__How to complete this task__. Please state the number of lines in the material below that contain "Given", with no other words.

Start of Listed entries

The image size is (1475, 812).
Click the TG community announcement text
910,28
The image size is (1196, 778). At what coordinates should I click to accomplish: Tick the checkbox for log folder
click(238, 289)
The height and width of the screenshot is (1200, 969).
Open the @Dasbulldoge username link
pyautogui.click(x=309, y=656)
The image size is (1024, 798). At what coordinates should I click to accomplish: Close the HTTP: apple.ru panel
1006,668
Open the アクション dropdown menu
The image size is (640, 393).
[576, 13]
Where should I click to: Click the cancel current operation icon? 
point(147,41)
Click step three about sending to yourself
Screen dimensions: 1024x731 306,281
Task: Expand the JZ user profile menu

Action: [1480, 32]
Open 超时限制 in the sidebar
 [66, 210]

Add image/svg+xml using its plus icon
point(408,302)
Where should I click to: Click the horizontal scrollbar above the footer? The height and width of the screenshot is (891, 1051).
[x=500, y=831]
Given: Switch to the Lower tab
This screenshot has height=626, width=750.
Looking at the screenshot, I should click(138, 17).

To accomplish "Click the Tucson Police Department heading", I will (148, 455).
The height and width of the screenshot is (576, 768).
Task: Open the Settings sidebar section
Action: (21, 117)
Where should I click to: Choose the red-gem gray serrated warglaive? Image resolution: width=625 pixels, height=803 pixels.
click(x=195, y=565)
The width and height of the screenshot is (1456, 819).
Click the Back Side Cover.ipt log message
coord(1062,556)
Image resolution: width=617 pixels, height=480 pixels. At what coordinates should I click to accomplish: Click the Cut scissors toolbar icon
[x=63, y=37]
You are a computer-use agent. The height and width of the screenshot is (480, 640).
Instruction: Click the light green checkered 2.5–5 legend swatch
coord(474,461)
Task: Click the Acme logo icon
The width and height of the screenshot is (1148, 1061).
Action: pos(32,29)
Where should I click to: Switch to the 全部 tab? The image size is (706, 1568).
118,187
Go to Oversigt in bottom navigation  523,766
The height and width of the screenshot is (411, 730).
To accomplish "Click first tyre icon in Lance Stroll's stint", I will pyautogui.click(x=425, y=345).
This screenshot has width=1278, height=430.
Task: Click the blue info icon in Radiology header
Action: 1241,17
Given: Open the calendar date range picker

End of Listed entries

__Answer box__. 2